§ EXERCISES TO COMPLETE:
a - Summarize the article on New York's distributed energy resources in two sentences.
b - Restate the stretch of the article on New York's distributed energy resources from "Distribution systems across" through "along the system.", replacing "upgraded" with "modernized".

§ PASSAGE PROVIDED:
# # # # #

EPRI Examines New Technologies and Methods to Help See, Manage, and Optimize New Energy Resources
In New York, renewable energy is set to grow by leaps and bounds in the coming decade. By 2030, the Empire State’s utilities are required to source 50% of the state’s electricity from solar, wind, hydropower, and biomass. According to the U.S. Energy Information Administration, renewables (including hydropower) contributed 28% in 2017. With rising renewable energy, power generation is expected to become more distributed—with enormous implications for distribution system operations.
“New York has very aggressive climate goals that make significant use of clean, distributed energy resources,” said Dave Crudele, a program manager in distributed energy integration at the New York State Energy Research and Development Authority (NYSERDA).
Distribution systems across the country, including New York’s, were not originally designed for distributed energy resources (DER). Control and operating systems need to be upgraded to better incorporate these new dynamic sources of power distributed along the system.
“Without better awareness and control of distributed resources, many of these resources will not be operating in concert with the distribution system,” said EPRI Senior Program Manager Jeff Smith. “The guiding principle here is, measurement leads to improvement. If you can measure something, you can understand it. If you can understand it, you can manage it. If you can manage it, you can improve it.”
Now, EPRI is working with NYSERDA and three New York utilities to develop software and tools that can help improve awareness of real-time DER operations and make control systems more responsive to them, improving reliability and power quality.

# # # # #

§ PROVIDED DATA:
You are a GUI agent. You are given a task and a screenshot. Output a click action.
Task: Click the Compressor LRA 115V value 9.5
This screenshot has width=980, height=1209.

# # # # #

§ EXERCISE ANSWERS:
a - New York requires its utilities to source 50% of the state's electricity from renewables by 2030, which is expected to make power generation more distributed, but distribution systems were not originally designed for distributed energy resources and their control and operating systems need upgrading. EPRI is working with NYSERDA and three New York utilities to develop software and tools that improve awareness of real-time DER operations and make control systems more responsive to them, improving reliability and power quality.

b -
Distribution systems across the country, including New York’s, were not originally designed for distributed energy resources (DER). Control and operating systems need to be modernized to better incorporate these new dynamic sources of power distributed along the system.